● **Work to complete**:
Give back the records that follow exactly, images excluded.

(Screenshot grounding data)
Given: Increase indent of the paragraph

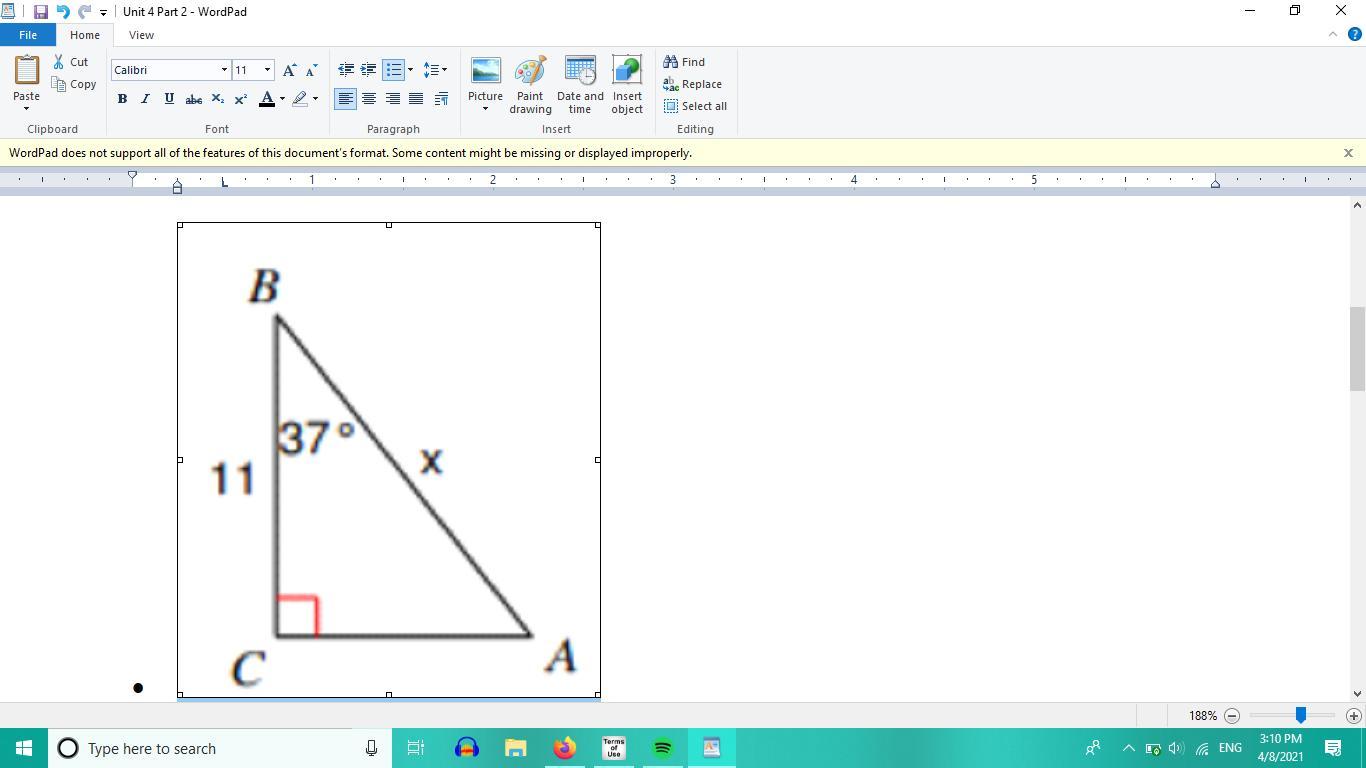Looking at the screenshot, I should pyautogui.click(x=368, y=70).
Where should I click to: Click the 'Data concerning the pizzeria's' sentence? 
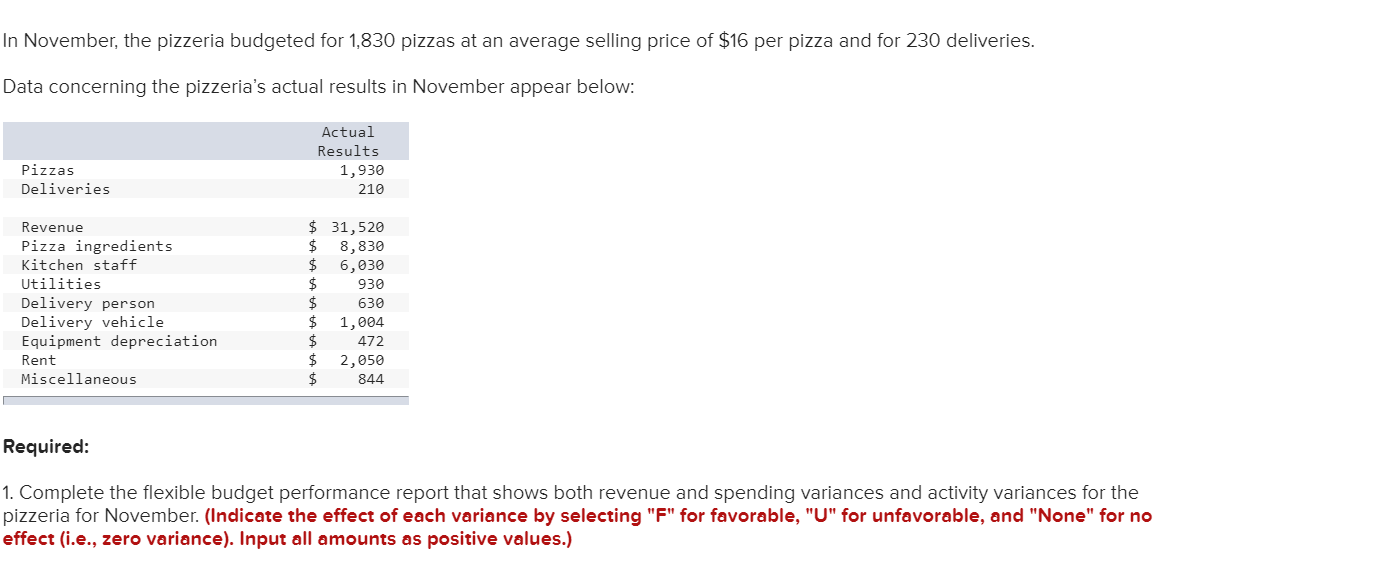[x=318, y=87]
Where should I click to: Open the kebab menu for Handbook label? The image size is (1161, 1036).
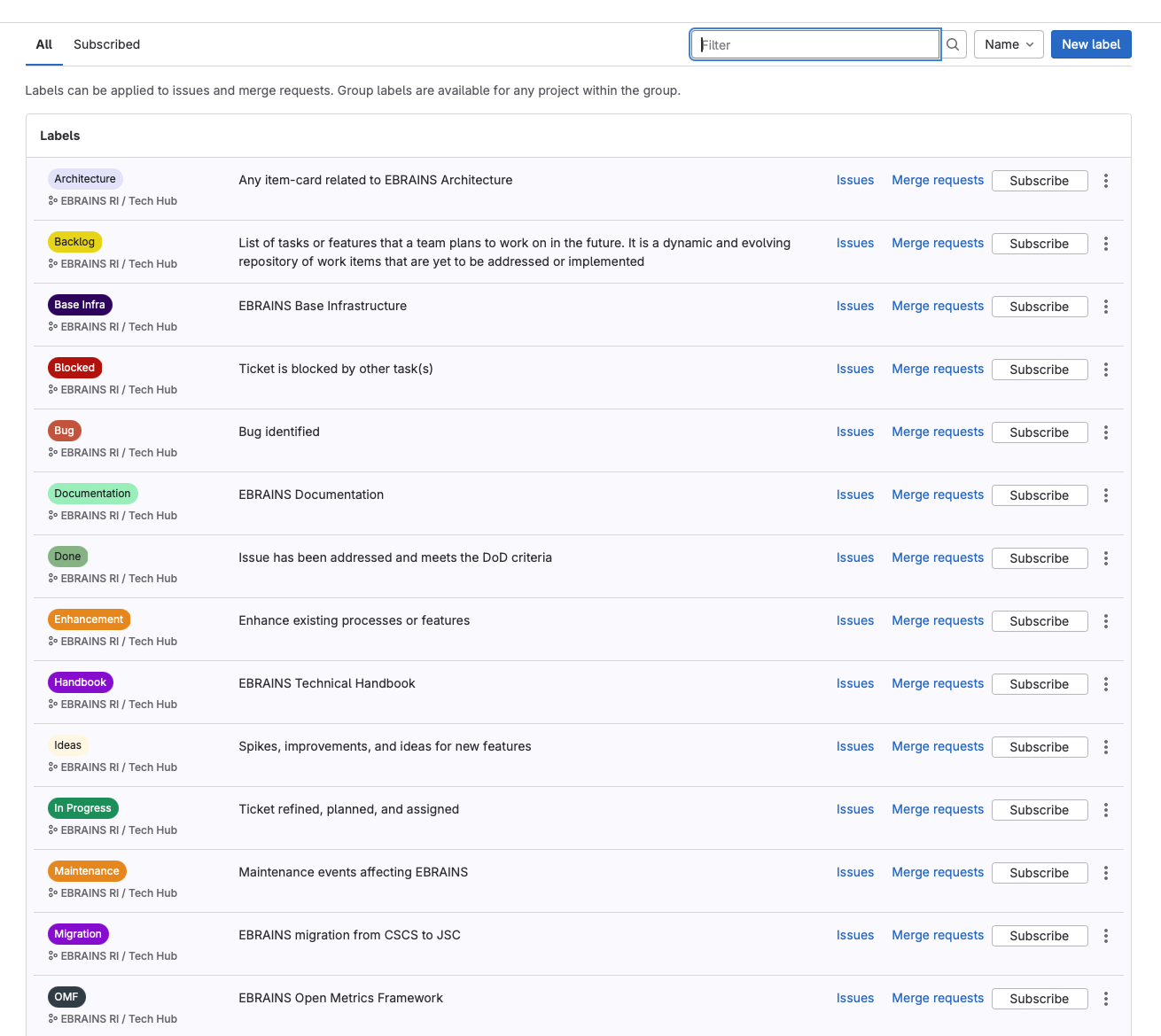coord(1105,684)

● **Answer box**:
Given: Increase indent of the paragraph

Looking at the screenshot, I should pyautogui.click(x=368, y=70).
Where should I click to: Click the 'Data concerning the pizzeria's' sentence? 
[x=318, y=87]
Where should I click to: Open the kebab menu for Handbook label? The image size is (1161, 1036).
coord(1105,684)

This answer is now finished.